How to choose the perfect area rug
A few years ago, I got rid of the wall-to-wall carpeting in my townhouse and switched to hardwood floors. I love the look of hardwood floors, but more important, I found them easier to clean than carpeting, especially with dogs that like to walk through mud. The one downside, however, was I lost the cozy feeling of soft carpeting under my bare feet. And getting out of bed in the morning is even more of a jolt to the system when you land on cold, wood floors.
The solution, of course, is area rugs. Not only are they practical for keeping your feet warm, they provide a vital design component for the room — they’re art for your floors.

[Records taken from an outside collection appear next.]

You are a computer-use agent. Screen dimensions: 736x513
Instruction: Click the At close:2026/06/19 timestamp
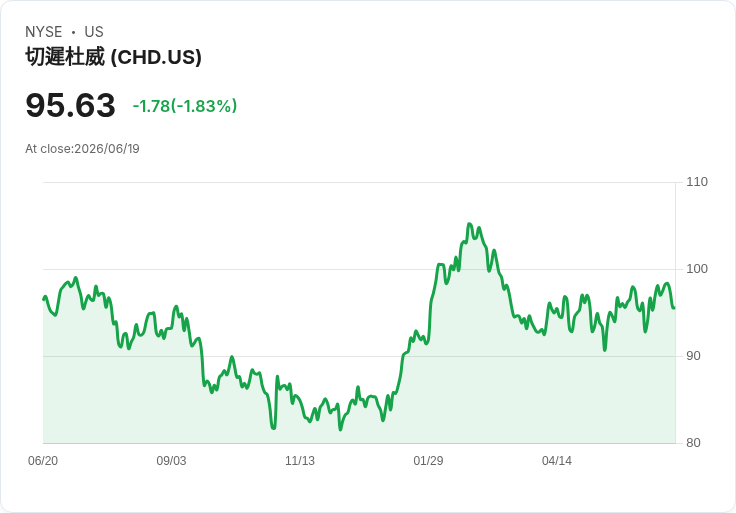(x=82, y=149)
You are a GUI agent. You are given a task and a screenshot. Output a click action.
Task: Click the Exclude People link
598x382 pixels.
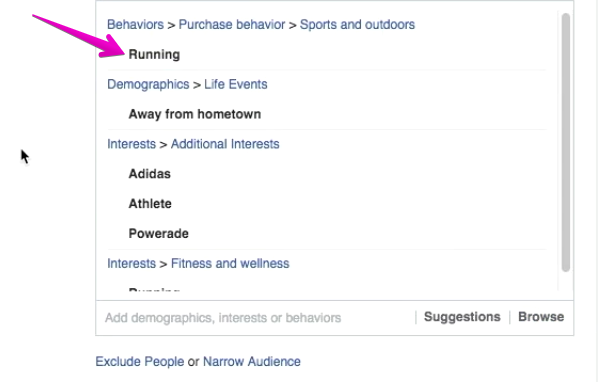coord(140,361)
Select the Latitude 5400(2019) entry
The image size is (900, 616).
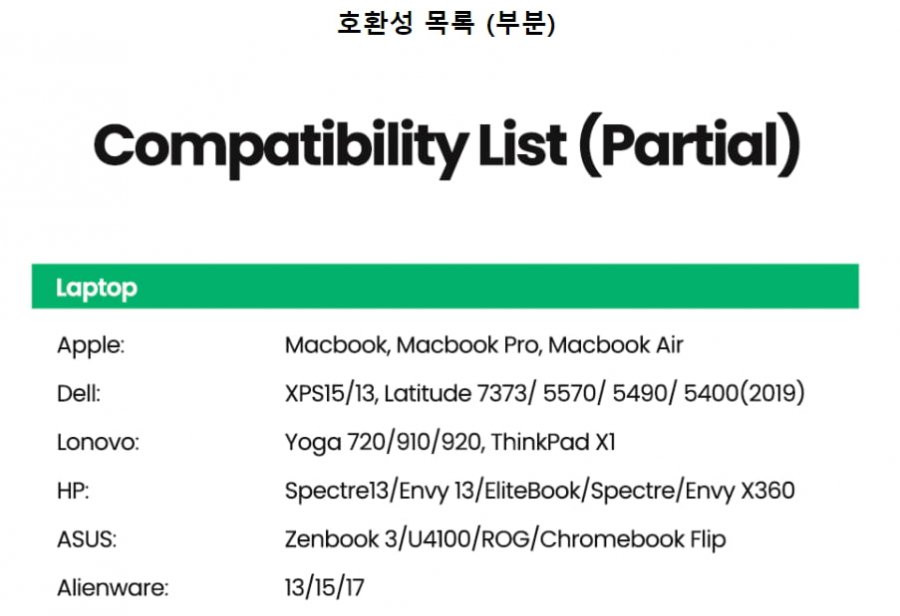744,394
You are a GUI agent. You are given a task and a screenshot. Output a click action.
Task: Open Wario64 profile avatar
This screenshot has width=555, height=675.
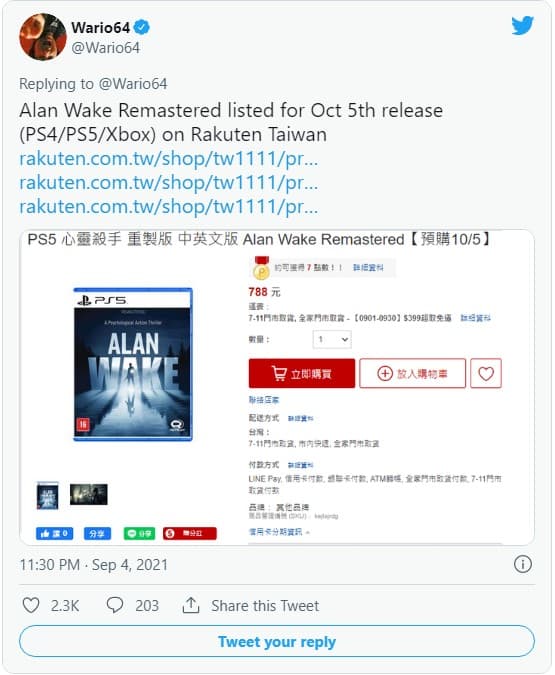[x=43, y=37]
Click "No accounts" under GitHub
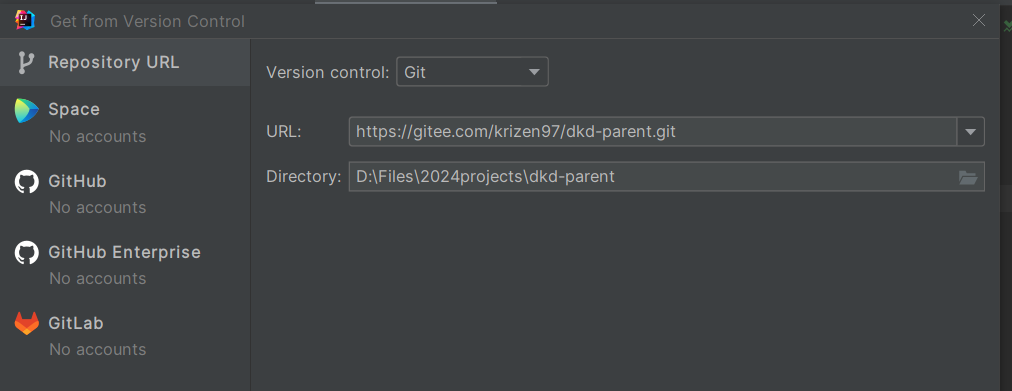 click(x=97, y=208)

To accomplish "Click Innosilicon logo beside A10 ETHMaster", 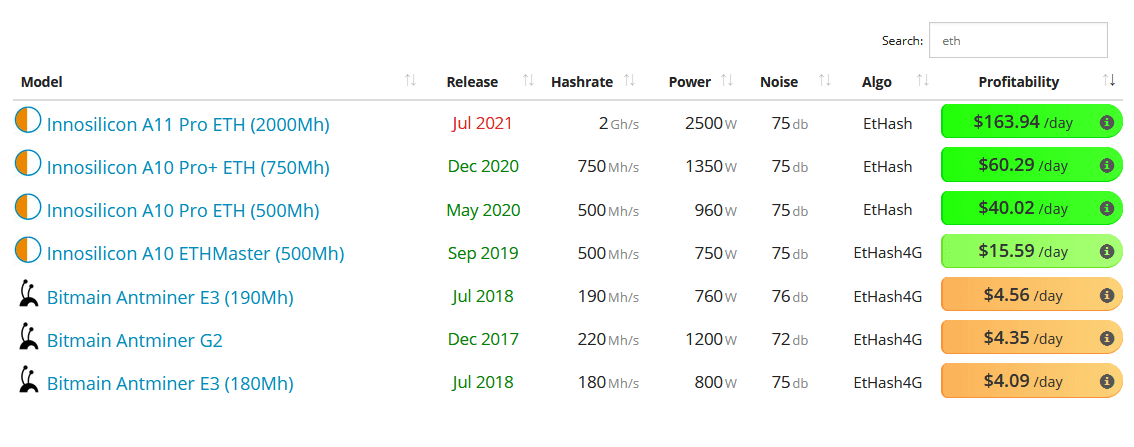I will pos(28,250).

But I’ve found, with friends and clients, that the task of choosing an area rug puts them in uncharted waters. Most people are not sure of the size needed, the type of material, the style or the color. And considering how expensive area rugs can be, I understand the trepidation. I follow some pretty simple guidelines for picking area rugs, and hopefully they’ll help you the next time you have to go rug shopping.
The right size
I always start by deciding what size is needed. In a living room, where you have a sofa and chairs (or some configuration of a seating area), the rug should be big enough so that when someone sits down, their feet will touch some part of the rug. This means that, at minimum, the front legs of your sofas and chairs should be sitting on the rug. It’s fine if all the furniture is on the rug, but that can be expensive — plus a lot of the rug will be hidden.
The color and style
Think of an area rug as one of the largest furniture pieces in a room. Because of its size relative to other furnishings, use it as a design counterpoint to the other pieces. If there is already a lot of color and pattern on the walls and furniture, balance all the visual commotion with a solid, neutral-colored rug. If everything else around it is more subdued, kick it up a notch with brighter colors and bold patterns. (Except don’t do chevron. I’m really sick of chevron.)
Although it makes sense to match the style of your rug with the overall style of your room — for example, a modern rug with a modern decorating scheme — sometimes it’s advantageous to mix genres. An antique Oriental rug makes an impressive statement in a contemporary home. The converse — a modern rug in a more traditional space — doesn’t work as well, however.
As with colors, look for contrasts when choosing a texture for your area rug. In my den, which has sleek, angular furniture and aluminum-covered walls, I chose a super-thick, high-pile shag rug that is heaven to walk on. (A rug’s pile refers to the density and length of its fibers — low pile has shorter fibers for a flatter rug, and high pile has longer fibers for a shaggier rug.) It’s a nice balance to the cold surfaces in the room. That’s why fluffy high-pile rugs work so well in modern lofts with concrete floors or walls. Likewise, if a room is full of soft, overstuffed furniture and billowy pillows, a rougher, natural-fiber jute rug provides a nice textural balance.
Consider the traffic
What kind of foot traffic will your area rug be handling? High-traffic areas such as entryways or dining areas benefit from darker colors, detailed patterns (to hide dirt) and lower pile. Synthetic rugs, which tend to be stain-resistant, are also ideal for high-traffic areas. Areas that don’t get a lot of foot traffic, such as bedrooms, can accommodate fluffier, higher-pile carpeting and lighter colors, as well as rugs that are more difficult to care for such as cotton, silk and other natural fiber rugs.
Think outside the box
One of my favorite alternatives to traditional area rugs is FLOR carpet tiles. They are square sections of carpet, each about 20 inches long and 20 inches wide, that you can configure to whatever size and shape you want. You can mix and match colors and patterns to create your own design, and the tiles attach to each other with adhesive strips on the bottom of the rug. Because the resulting area rug is modular, you can replace any tiles that become irreparably stained.
And how’s this for something different: In my design studio, in lieu of an area rug, I have a 12-by-12 piece of artificial turf — the really bouncy variety that resembles real grass. It was actually more affordable than an area rug of the same size, and I love how it feels to stand on. It vacuums easily with a Shop Vac, and I can even take it outside to hose it down. I have to keep my dogs away from it, though. They find it a little too tempting.